Clemson took Berry to dinner and axe throwing (yes, axe throwing). She watched a practice and took in a presentation on the school’s name, image and likeness (NIL) opportunities. She hung out with the current team and played the popular card game UNO. Walking around downtown Clemson, she took notice of how many fans recognized Butler and stopped to talk with her.

“It felt like family,” Berry said. “It didn’t feel like they just wanted me to play basketball there. … They were gonna treat me like family.”

In her second ever trip to the state of South Carolina (the first was for an AAU tournament in Rock Hill), Berry committed to Clemson during a dinner at Butler’s house.
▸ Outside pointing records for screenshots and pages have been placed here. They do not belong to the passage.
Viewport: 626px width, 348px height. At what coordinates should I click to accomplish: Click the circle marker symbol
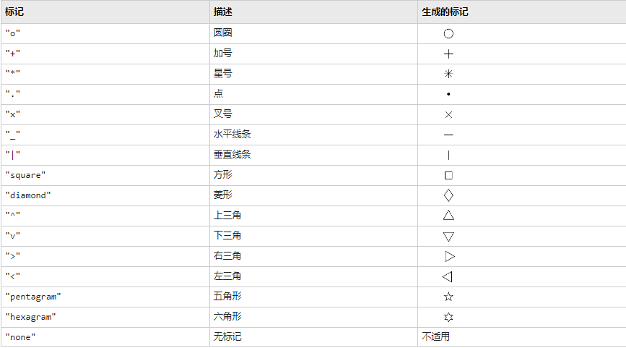click(448, 33)
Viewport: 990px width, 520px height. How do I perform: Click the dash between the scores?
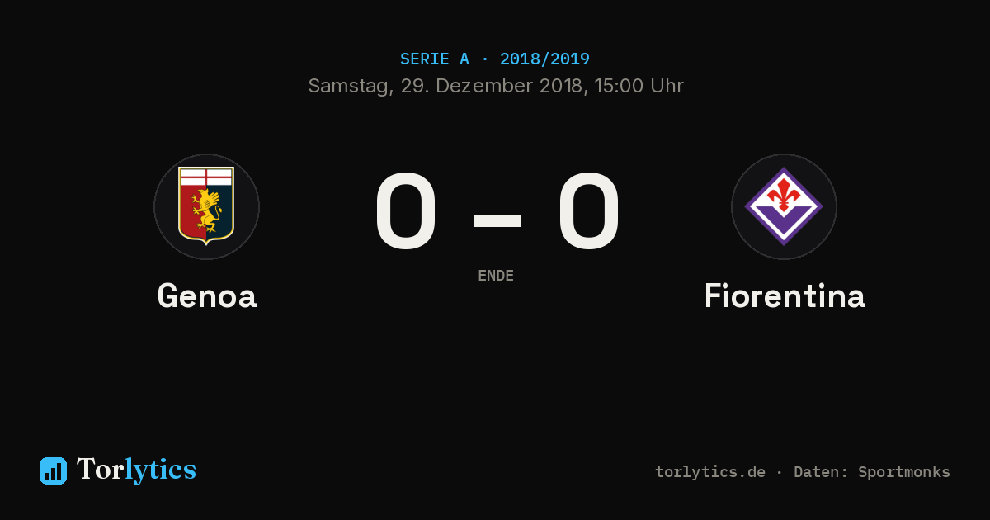coord(497,220)
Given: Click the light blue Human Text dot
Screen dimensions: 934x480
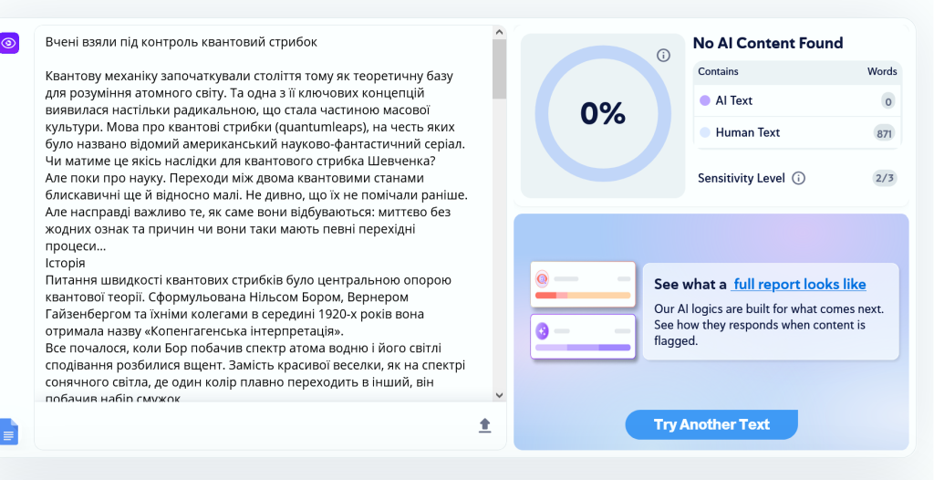Looking at the screenshot, I should (705, 132).
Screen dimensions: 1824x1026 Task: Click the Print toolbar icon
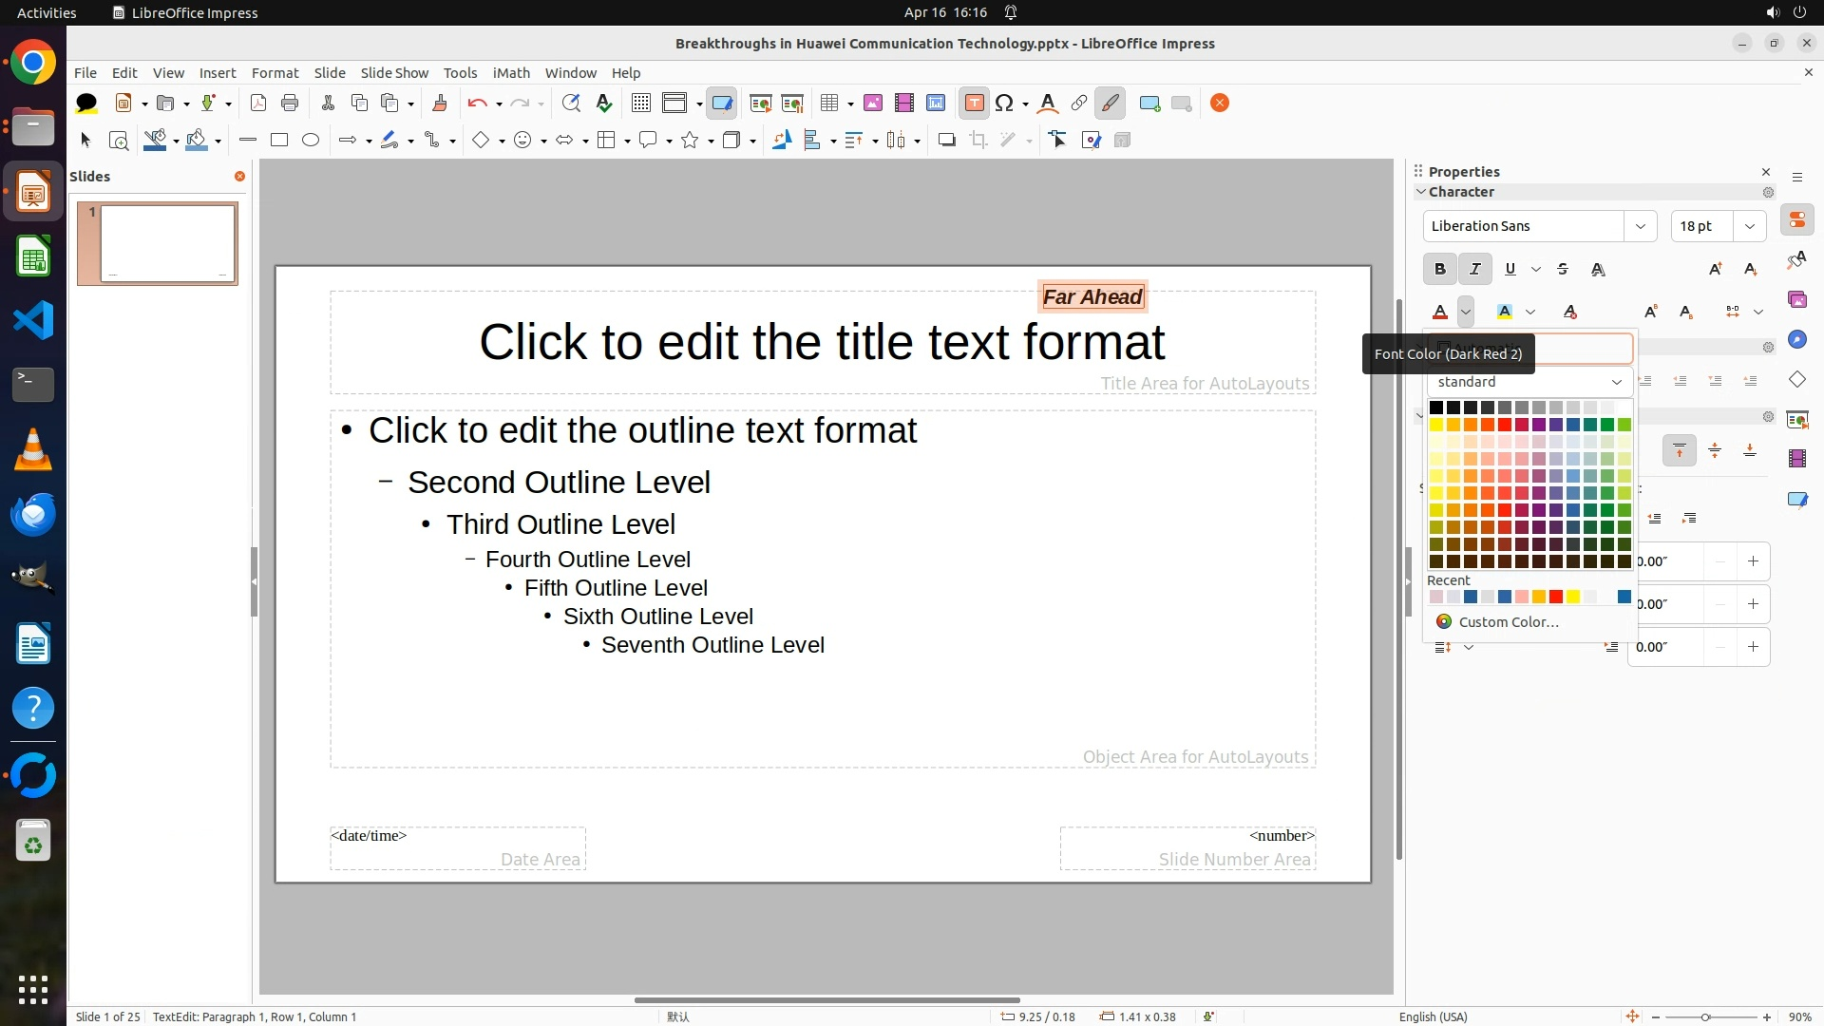tap(290, 104)
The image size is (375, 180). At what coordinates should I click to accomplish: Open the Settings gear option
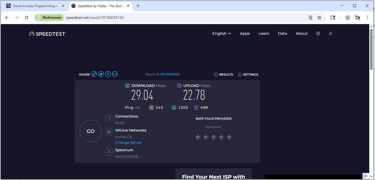[x=248, y=75]
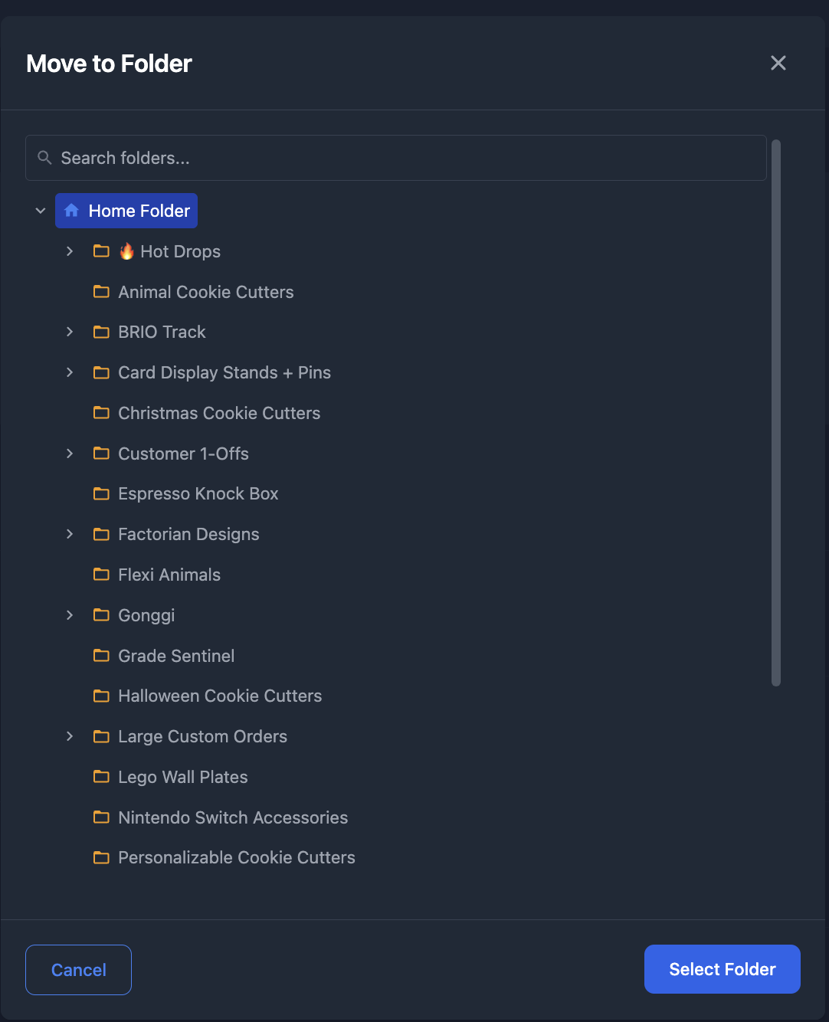Click the folder icon beside Grade Sentinel

point(101,656)
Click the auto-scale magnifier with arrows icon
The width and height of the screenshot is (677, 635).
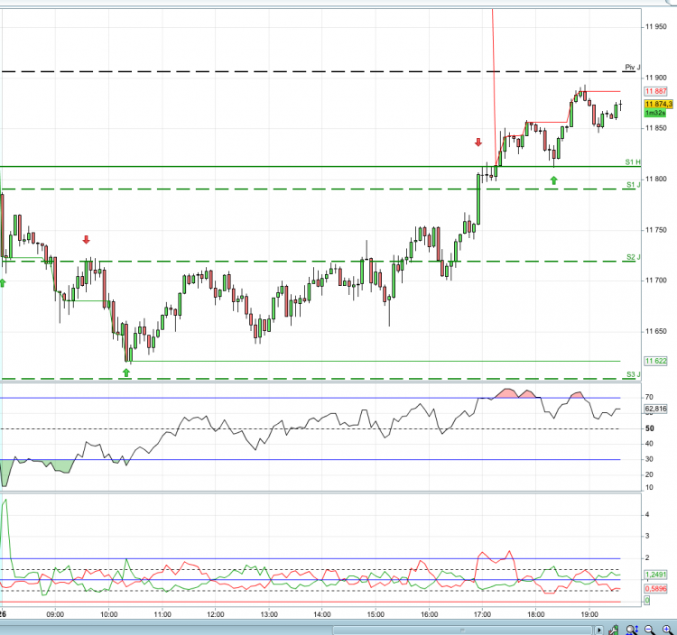[632, 630]

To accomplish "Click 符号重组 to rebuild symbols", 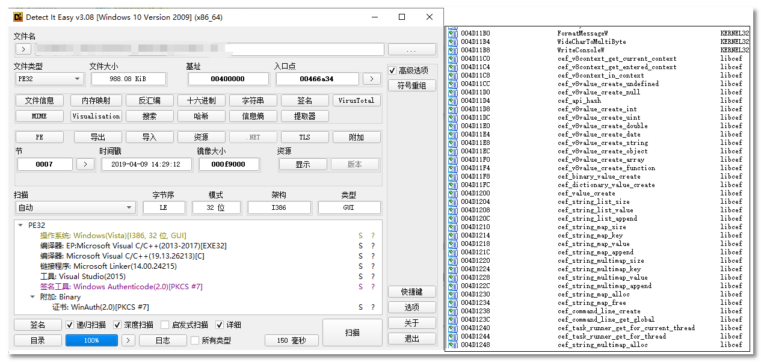I will pyautogui.click(x=411, y=85).
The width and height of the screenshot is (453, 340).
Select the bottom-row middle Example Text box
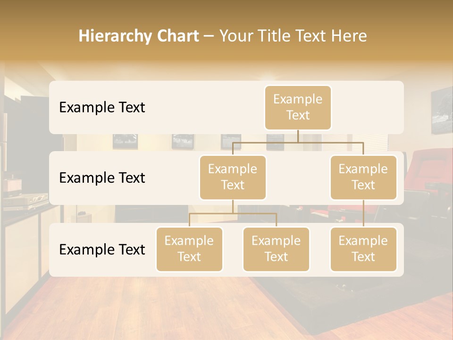[276, 249]
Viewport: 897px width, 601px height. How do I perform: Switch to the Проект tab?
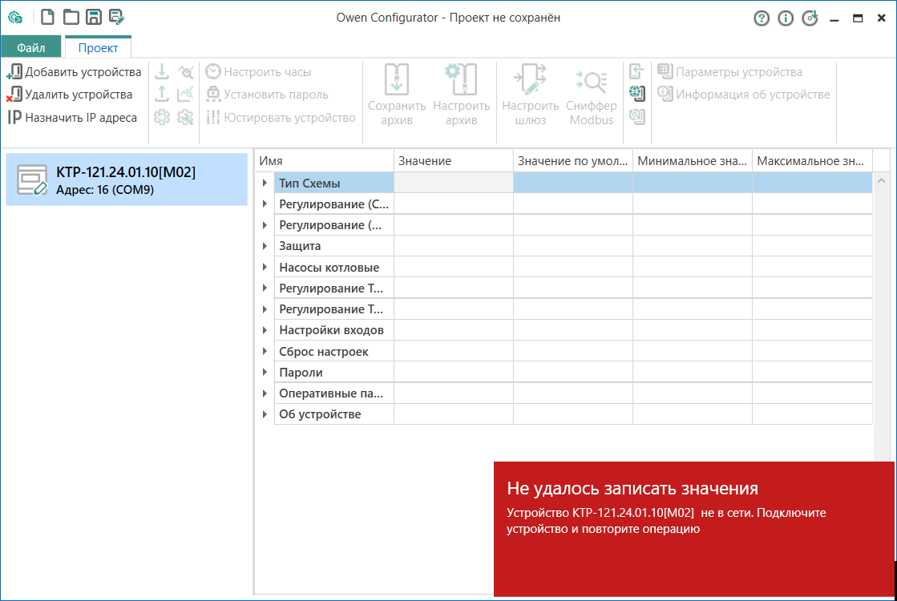[x=98, y=47]
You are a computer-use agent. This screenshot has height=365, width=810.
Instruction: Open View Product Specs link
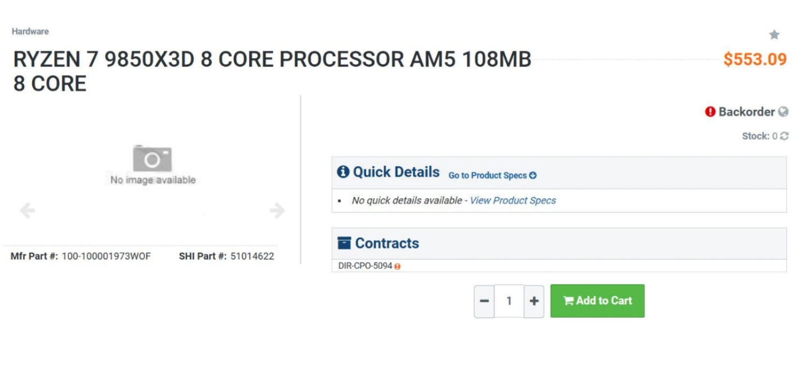[x=513, y=200]
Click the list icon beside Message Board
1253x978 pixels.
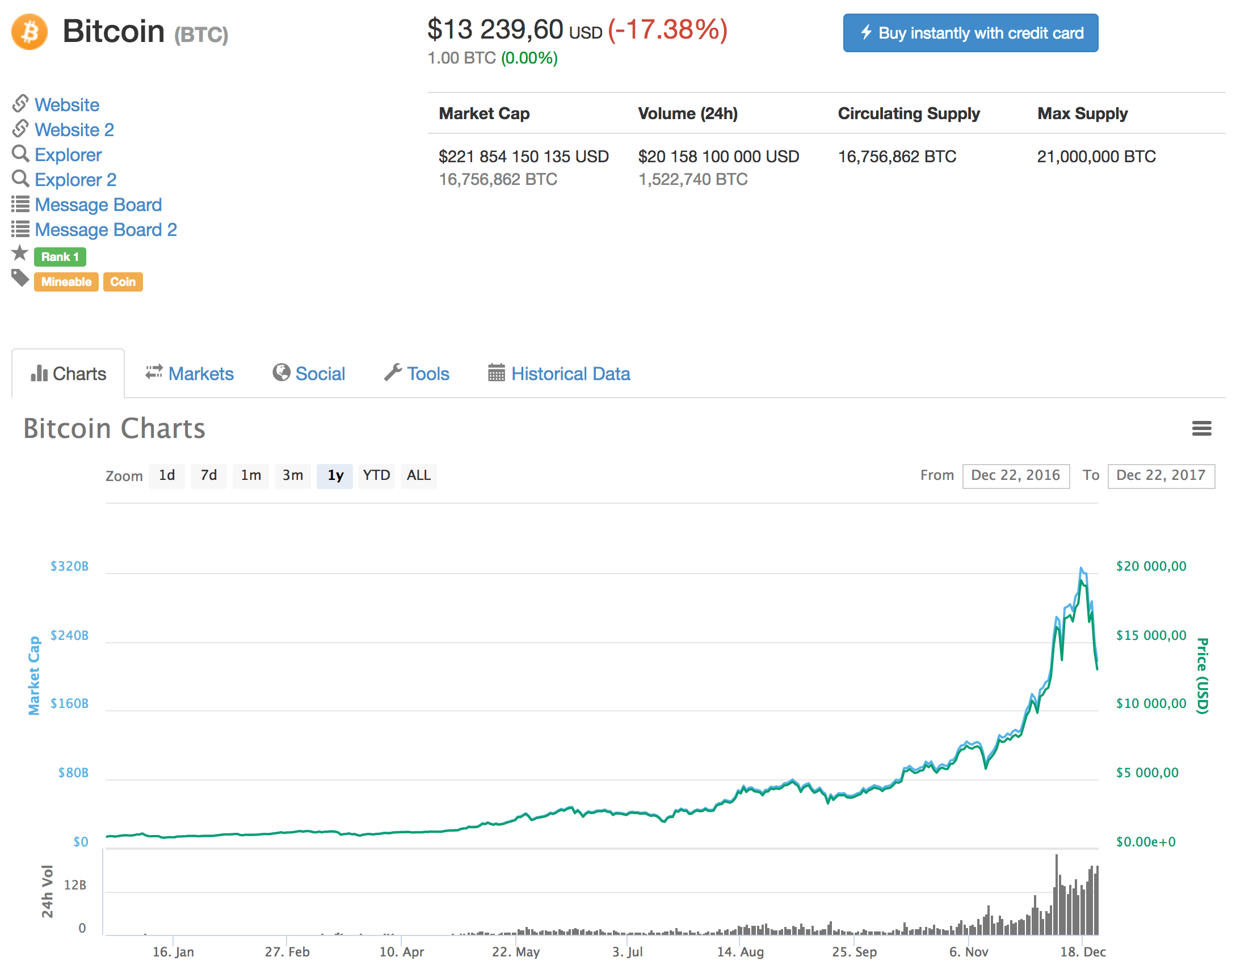[x=20, y=204]
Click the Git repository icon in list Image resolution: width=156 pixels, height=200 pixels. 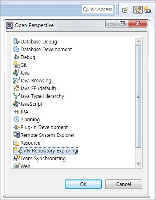(x=16, y=65)
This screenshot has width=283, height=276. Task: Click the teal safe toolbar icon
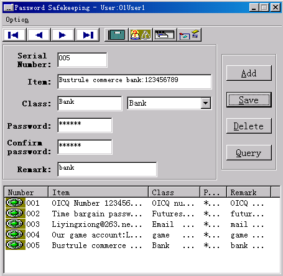tap(116, 35)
When she told Tennessee of her decision, the Vols asked if she’d still take her official visit to Knoxville.

“But I have so much respect for Clemson that I didn’t go,” Berry said.

She went public with her decision Aug. 5 and became the highest-ranked commit in Clemson history. At No. 7, Berry is eight spots ahead of Ruby Whitehorn, a five-star recruit from Michigan who ranked No. 15 nationally when she signed with Clemson in the Class of 2022.

Whitehorn just wrapped up an ACC All-Freshman season for the Tigers, who went 19-16 in 2022-23. Despite a 7-11 record in conference play, they finished strong with wins in five of their last seven games, an ACC Tournament win and a WNIT Super 16 appearance.

Whitehorn and Berry — the top two commits in program history in back-to-back years — could realistically team up for two years as Clemson pushes for a return to the national stage.

Butler is the Tigers’ fourth head coach since 2005. Clemson hasn’t been ranked in the AP Top 25 since 2001 and has only three NCAA Tournament appearances this century (most recently in 2018-19, Butler’s first year) after appearing in 13 of 15 tournaments from 1987 to 2001.

But Berry — confident in her college choice after turning away the type of schools most five-star recruits would choose in a heartbeat — wants to help change that.

“I’m ready to play,” she said. “I’m ready to be a Tiger. I’m just ready — ready to be a Tiger and then go to the WNBA.”